The researchers discovered that for every increase of 1 serving of unprocessed red meat per day the hazard ratio of dying from any cause was 1.13 and the hazard ratio of dying from a cvd-cause was 1.2. That means for every increase of a serving of red meat per day the chances of dying from any cause and from a cvd-cause increased by 13% and 20% respectively. Those rates were a little higher for processed red meat. To put this into perspective the researchers also calculated that if all participants had eaten less than half a serving of red meat per day (42g/d), 9% of deaths in men and 7.6% of deaths in women could have been prevented. Wonderful. Sounds impressive, but it isn't for one simple reason:

Unreliable data acquisition. Just ask one question: how did the researchers know how much red meat those people ate? This question cuts to the heart of many, if not most, studies on diet-disease associations.
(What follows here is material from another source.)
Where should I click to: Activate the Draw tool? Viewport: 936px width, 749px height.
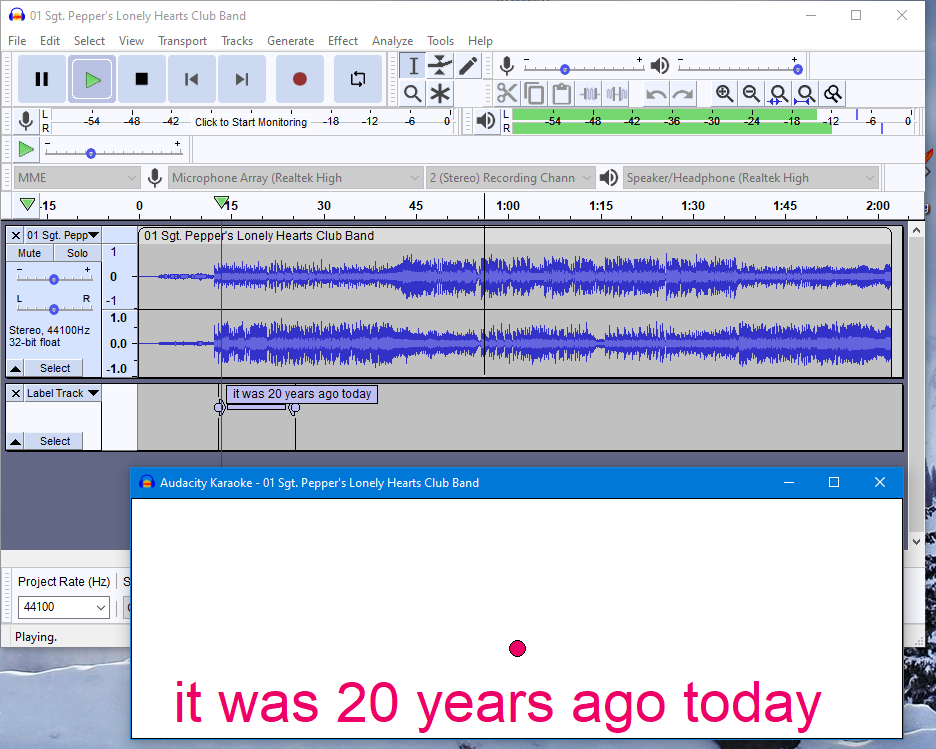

Data on food consumption are typically acquired through food frequency questionnaires (FFQ). These FFQs ask you about your consumption of food items over the past days, weeks or even months. And as you can imagine, such recall can be terribly unreliable. So much so, that other researchers wanted to quantify this effect. So they used FFQs and compared the results with objective quantitative measurement of energy intake and protein intake [2]. And lo and behold, they discovered that if relative risks (such as the hazard ratio mentioned above) were calculated from FFQs they overestimate the true diet-disease association very severely. In fact so severe, that a hazard ratio of, say, 2 would in reality be around 1.3.

What does that mean for a hazard ratio which is, as in the study of Pan and colleagues, less than 1.3 to begin with? It means possibly nothing. You certainly can't conclude from these data that red meat kills you. That's what it means.  And mind you, this inaccuracy of FFQs shows up with recall periods of a few weeks. Pan and colleagues had to rely on FFQs which were conducted YEARS apart. In fact,  data acquisition based on FFQs is so flawed, that the question been raised "is it time to abandon the food frequency questionnaire?" [3]. And the authors state: "We should be very circumspect about analyses of current studies that have used FFQs for dietary assessment." That was 7 years ago. We still have those FFQs and you  still have the media telling you  how bad red meat is for you.

And I'm going to have a real nice steak now. How about you?

1.           Pan, A., et al., Red Meat Consumption and Mortality: Results From 2 Prospective Cohort Studies. Archives of Internal Medicine, 2012: p. archinternmed.2011.2287.

2.           Kipnis, V., et al., Structure of dietary measurement error: results of the OPEN biomarker study. American Journal of Epidemiology, 2003. 158(1): p. 14-21; discussion 22-6.

3.           Kristal, A.R., U. Peters, and J.D. Potter, Is it time to abandon the food frequency questionnaire? Cancer Epidemiology, Biomarkers and Prevention, 2005. 14(12): p. 2826-8.